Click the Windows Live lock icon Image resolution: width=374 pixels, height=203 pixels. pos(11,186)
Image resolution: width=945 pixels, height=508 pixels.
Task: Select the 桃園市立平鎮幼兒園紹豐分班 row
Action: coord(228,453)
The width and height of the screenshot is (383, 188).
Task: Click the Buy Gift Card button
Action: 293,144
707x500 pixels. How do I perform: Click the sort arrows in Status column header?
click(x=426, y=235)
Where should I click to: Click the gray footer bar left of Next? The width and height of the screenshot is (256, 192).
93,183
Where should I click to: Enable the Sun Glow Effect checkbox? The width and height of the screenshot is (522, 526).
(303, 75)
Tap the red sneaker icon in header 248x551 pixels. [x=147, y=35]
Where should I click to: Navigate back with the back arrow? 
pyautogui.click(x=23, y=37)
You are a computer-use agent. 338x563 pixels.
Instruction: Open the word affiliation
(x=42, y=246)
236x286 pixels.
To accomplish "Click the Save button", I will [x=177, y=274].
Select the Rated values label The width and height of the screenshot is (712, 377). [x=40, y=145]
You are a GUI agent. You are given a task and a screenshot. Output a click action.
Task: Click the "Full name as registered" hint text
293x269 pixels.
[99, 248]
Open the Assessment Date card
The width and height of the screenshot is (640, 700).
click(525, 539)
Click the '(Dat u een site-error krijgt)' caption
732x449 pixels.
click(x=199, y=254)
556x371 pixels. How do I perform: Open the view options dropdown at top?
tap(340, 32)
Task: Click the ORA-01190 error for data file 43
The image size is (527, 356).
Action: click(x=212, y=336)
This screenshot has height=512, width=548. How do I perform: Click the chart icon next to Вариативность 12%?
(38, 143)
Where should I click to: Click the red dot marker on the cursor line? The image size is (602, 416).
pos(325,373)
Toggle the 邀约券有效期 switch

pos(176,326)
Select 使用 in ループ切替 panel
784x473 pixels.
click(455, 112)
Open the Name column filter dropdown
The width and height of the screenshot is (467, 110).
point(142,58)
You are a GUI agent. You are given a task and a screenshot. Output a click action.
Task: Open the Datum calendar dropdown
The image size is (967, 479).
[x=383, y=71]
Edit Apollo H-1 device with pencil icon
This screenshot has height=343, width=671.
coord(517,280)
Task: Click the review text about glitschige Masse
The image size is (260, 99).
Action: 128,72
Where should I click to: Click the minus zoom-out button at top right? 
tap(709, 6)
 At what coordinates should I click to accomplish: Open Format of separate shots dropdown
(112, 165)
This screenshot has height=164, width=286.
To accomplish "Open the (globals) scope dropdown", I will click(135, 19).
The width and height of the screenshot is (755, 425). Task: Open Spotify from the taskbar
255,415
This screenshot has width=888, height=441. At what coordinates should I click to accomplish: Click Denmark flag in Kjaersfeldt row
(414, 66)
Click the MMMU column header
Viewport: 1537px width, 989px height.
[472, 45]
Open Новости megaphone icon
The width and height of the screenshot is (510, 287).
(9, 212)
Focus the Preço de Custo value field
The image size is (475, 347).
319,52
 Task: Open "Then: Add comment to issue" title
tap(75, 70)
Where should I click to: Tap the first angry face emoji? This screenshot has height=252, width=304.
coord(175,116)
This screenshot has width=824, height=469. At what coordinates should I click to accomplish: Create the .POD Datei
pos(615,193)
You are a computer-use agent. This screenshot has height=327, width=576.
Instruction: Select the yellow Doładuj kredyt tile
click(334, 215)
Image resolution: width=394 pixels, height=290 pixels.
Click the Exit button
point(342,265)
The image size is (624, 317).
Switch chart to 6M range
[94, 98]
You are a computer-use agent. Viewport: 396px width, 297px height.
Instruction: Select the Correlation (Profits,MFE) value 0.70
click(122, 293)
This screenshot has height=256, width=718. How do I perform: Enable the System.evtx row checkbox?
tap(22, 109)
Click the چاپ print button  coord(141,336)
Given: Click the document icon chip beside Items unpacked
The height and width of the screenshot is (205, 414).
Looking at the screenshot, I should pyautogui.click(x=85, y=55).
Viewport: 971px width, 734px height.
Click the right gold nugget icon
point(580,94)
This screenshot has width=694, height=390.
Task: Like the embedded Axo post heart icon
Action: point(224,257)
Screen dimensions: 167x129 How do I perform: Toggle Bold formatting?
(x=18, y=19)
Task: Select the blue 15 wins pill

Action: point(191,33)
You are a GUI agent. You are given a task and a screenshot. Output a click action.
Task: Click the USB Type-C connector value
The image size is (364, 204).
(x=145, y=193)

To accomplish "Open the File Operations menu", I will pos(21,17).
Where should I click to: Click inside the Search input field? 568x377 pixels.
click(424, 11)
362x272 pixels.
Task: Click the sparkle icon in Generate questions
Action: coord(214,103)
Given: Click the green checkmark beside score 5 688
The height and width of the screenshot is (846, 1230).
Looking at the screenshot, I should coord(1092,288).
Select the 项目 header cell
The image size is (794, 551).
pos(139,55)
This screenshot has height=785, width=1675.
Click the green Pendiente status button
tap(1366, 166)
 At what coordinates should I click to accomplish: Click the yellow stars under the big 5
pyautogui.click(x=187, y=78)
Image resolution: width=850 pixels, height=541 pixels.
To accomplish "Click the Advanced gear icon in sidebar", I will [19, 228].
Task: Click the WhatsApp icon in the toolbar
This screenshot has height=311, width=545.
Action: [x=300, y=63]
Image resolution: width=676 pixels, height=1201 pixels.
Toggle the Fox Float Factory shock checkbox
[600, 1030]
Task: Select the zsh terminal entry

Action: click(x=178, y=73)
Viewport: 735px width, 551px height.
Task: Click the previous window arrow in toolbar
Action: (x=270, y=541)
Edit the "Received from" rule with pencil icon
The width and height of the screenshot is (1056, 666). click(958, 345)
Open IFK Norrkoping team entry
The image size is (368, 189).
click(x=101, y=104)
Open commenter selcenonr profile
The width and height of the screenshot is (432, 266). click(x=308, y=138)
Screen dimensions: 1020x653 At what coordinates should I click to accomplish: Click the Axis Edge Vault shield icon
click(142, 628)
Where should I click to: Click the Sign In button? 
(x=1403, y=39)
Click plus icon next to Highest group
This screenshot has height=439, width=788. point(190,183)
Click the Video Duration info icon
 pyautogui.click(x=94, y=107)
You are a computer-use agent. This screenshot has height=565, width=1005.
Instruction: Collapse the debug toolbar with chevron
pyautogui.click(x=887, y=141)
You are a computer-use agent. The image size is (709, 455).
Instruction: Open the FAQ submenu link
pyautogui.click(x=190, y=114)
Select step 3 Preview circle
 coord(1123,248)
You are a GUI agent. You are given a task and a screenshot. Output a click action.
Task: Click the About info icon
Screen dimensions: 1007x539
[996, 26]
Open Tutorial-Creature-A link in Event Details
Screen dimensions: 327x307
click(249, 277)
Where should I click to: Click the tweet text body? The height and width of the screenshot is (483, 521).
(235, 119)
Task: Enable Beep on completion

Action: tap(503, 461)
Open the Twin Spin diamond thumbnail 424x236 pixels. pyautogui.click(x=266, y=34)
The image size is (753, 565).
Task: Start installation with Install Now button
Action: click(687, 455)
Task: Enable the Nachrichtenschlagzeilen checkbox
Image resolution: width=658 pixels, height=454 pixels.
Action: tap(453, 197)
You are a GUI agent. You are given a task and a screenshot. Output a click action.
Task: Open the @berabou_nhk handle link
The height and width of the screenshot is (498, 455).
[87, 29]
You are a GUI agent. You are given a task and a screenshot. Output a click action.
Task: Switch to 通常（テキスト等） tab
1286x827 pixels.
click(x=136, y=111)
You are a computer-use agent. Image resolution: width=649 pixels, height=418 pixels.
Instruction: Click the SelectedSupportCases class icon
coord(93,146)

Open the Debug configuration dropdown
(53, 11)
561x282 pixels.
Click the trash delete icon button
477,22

____

Among the lines of the data, which ones contain the word "beside"? Show them.

Given: Click the document icon chip beside Items unpacked
Given: Click the green checkmark beside score 5 688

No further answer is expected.